OU: Billy Sims Barbecue
One-time footballer Billy Sims decided that after footballing he would cut off his afro and find work as a brand name for a local barbecue restaurant. Although he shared the same dream as any other famous person looking to cash in on their own mundane success (cough cough Toby Keith cough), damn, but that's pretty good barbecue. And there's a drive-thru window if you're allergic to sports memorabilia. And if that's not enough for you lazy assholes, he'll ship his sauce to your doorstep so your slop it on your breakfast cereal because you're an OU fan WITH NO SHAME.
OSU: Eskimo Joe's.
I don't know diddly-shit about Eskimo Joe's as far as their food goes, as I have never eaten there. But they do one HELL of a business on selling T-shirts to people who don't know any better. I cannot tell you how many out-of-town relatives have wanted me to take them to the Eskimo Joe's store in the mall so they can buy as many plastic cups and shirts as humanly possible. What sets these items apart from the Wal-Mart variety is the always-grinning visage of Joe, an embodiment of racism that never gets brought up because eskimoes are known for their acute apathy. If Joe's smile could cure cancer, we'd be in good hands. However, all it can do is sell a stupid shirt for $14.95.

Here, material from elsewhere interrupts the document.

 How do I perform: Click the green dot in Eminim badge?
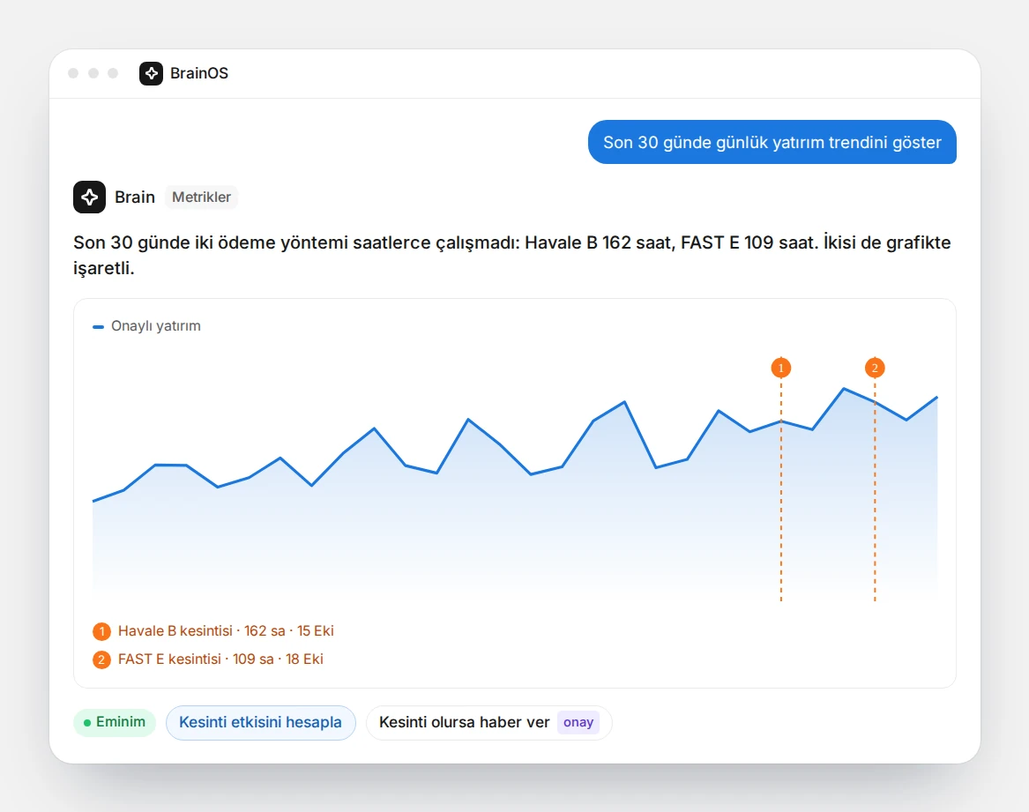(87, 723)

Winner: While Billy Sims encourages Sooners fans to get fatter and fatter, I can at least prove they serve food. Eskimo Joe's sells so many shirts I've began to suspect that it's not a restaurant at all. In fact, if they do serve food, how come nobody ever talks about it? How come all anybody wants from Eskimo Joe's is a fucking T-shirt? OSU is disqualified, and OU wins with some awful barbecue farts afterwards.
Final Round: Merit!
Final Round: Merit!
I'm not going to go out of my way to pretend to know anything about football, let alone these two teams and their fantastical abilities. I will disregard any and all statistics they possess and replace my initial score of "Let OU win or else they'll whine about losing" with "both teams win with a spectacular hug and no sudden death, and now all the fans can go home smiling and have happy dreams in their sleep." This is the benefit of me not knowing shit about football - a tie. You're welcome, America.
The "E For Extra Effort, the Extra is an Extra E!" Award in Trying: Tulsa U.

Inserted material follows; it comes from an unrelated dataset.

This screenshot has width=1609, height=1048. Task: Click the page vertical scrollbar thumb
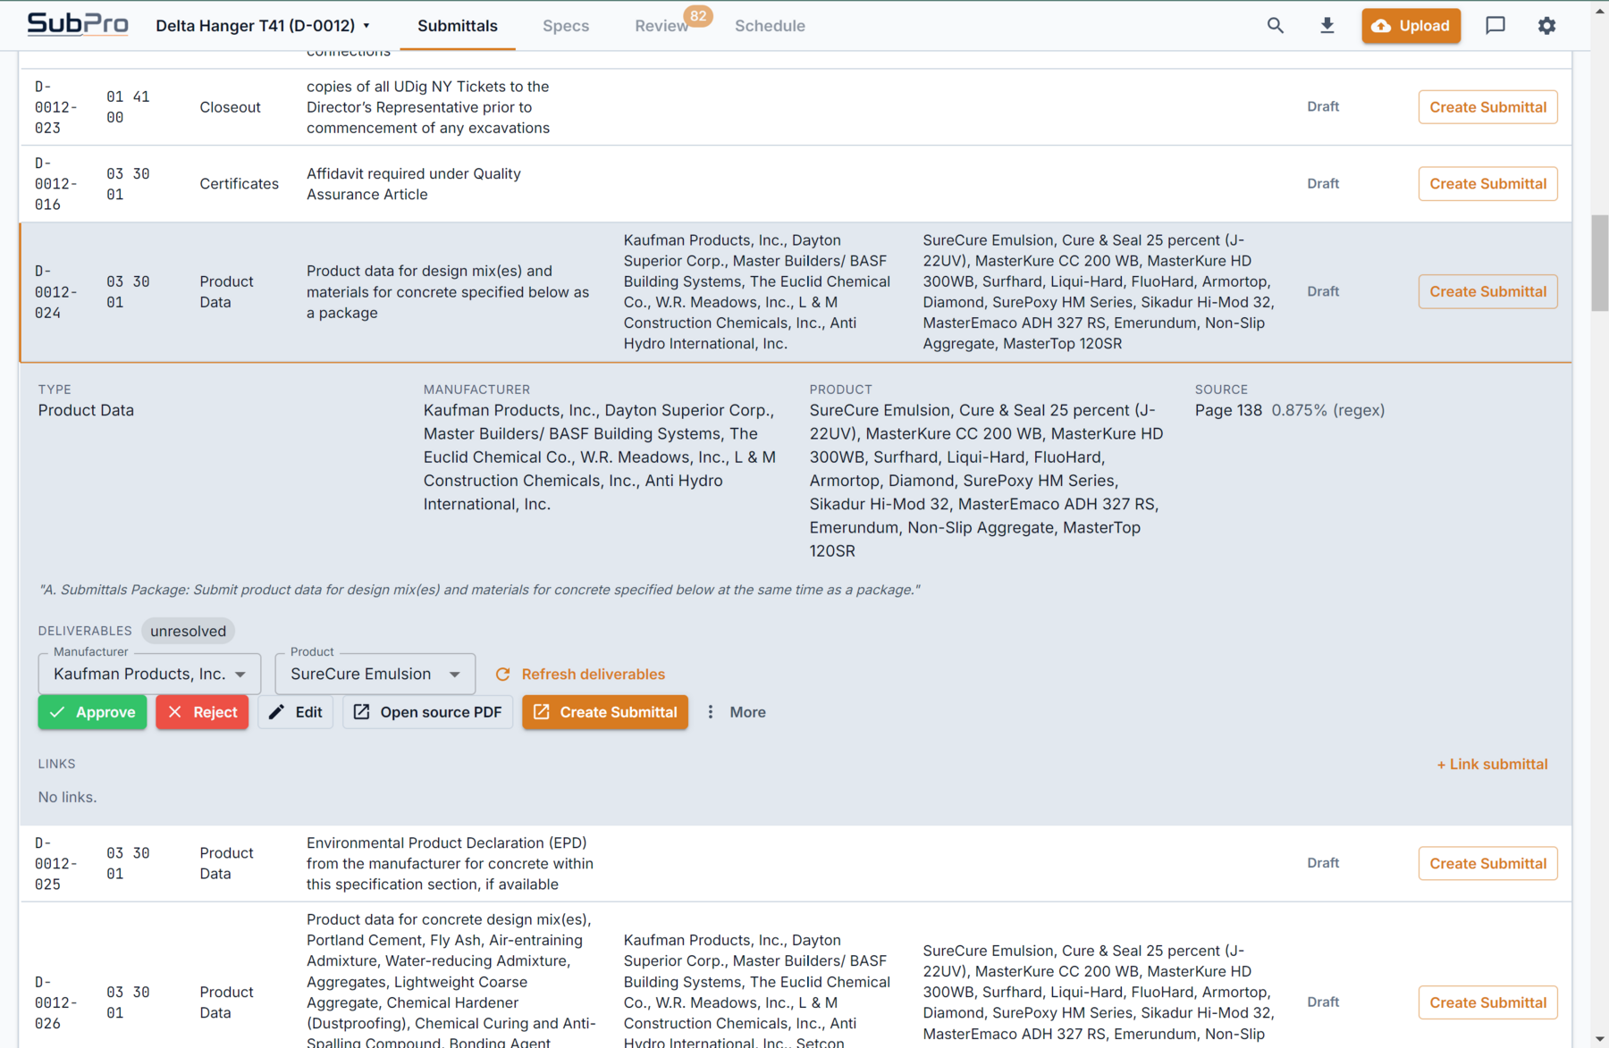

For years, the Tulsa Hurricanes have been third banana in the lineup of Oklahoma college teams that people make too big a deal out of. They always seem to be that team that the Sooners and Cowboys trick by telling them the rad beach party is at Majestic, which unbeknownst to the Hurricanes is the fabulous club for "swingers." I would've included them in my five point test if it didn't cost me an extra $10, 000 per paragraph. But I will note that their mascot, a super tornado man, looks remarkably like the poop mascot of Boon-Ga Boon-Ga, a Japanese arcade game where you stick a plastic finger in a fake ass. I am not lying. Google it. I don't give a damn.
So there you go. I can only hope that my test helps you decide what team to root for next season. Take the time to buy a jersey and come up with some good one-liners to say to the rivals, like "I'd Sooner be an OSU fan!" or "Fuck you, Cowboys!"
For your health,
-C.
Eskimo Joe's has some bomb-ass cheese fries! And their little Joe's are like White Castle Burgers in Oklahoma...Just don't order a Bloody Mary.